Stop giving me a mix of locations that aren't even used correctly and just put the dot file/directory in my home directory.
Thanks in advance.
If you have to blame the developer, blame the OS. Shit drops down from above. Maybe it's just old and crappy.
Blame the OS? Why? And what good would that do? The developers could have used XDG_CONFIG_HOME at the very least.
As a non linux expert I always wonder where to put crap - most places seem not fit for purpose.
There is a standard which you should follow. Here you go https://specifications.freedesktop.org/basedir-spec/latest/
Yep, likely an example of downstream problems that should not exist.
So like ~/.ssh/ is bad? Or does it get grandfathered?
SSH has the argument that they are older than the specification, now cargo, nah, a lot of application that use ssh hardcoded .ssh, cargo don't have that excuse
I thought my comment addresses this specifically.
Yes, it's bad. If you predate the specification then see options 2 (check), 3 (document) or 4 (come up with a new spec for opting in).
I feel like a healthy mix is fine. Just like I wouldn't want my repo to be 90% cache, having 1-2 folders is fine.
I would upvote at least 10 times if I could.
This!
>Debug information tends to be large and linking it slows down linking quite considerably.
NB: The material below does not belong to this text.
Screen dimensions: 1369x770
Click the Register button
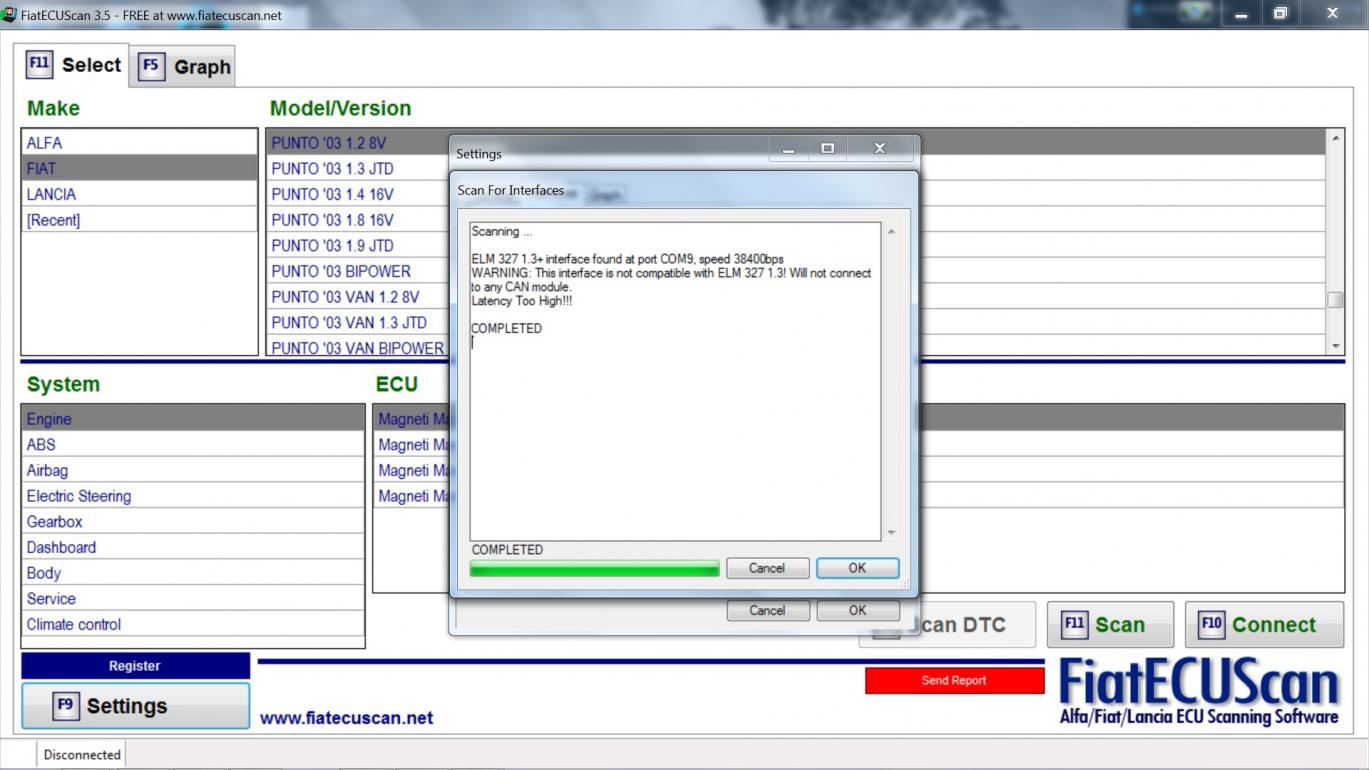tap(135, 666)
If you’re like many developers and you generally use println for debugging and rarely or never use an actual debugger, then this is wasted time.
Interesting. Is this true? In my work (java/kotlin, primarily in app code on a server, occasional postgres or frontend js/react stuff), I'm almost always reaching for a debugger as an enormously more powerful tool than println debugging. My tests are essentially the println, and if they fail for any interesting reason I'll want the debugger.
In my experience Java debuggers are exceptionally powerful, much more so than what I've seen from C/C++/Rust debuggers.
If I'm debugging some complicated TomEE application that might take 2 minutes to start up, then I'm absolutely reaching to an IntelliJ debugger as one of my first tools.
If I'm debugging some small command line application in Rust that will take 100ms to exhibit the failure mode, there's a very good chance that adding a println debug statement is what I'll try first
CLion adds the power of IntelliJ debuggers to Rust. It works exceptionally well.
Do you have more information about this?
Last time I debugged Rust with CLion/RustRover, the debugger was the same as VSCode uses.
Sure. It’s got breakpoints, and conditional breakpoints, using the same engine as IntelliJ. It’s got evaluate, it’s got expression and count conditionals, it’s got rewind. It has the standard locals view.
Rust support has improved in 2024 pretty strongly (before this year it just shelled out to lldb); the expr parser and more importantly the variable viewer are greatly improved since January.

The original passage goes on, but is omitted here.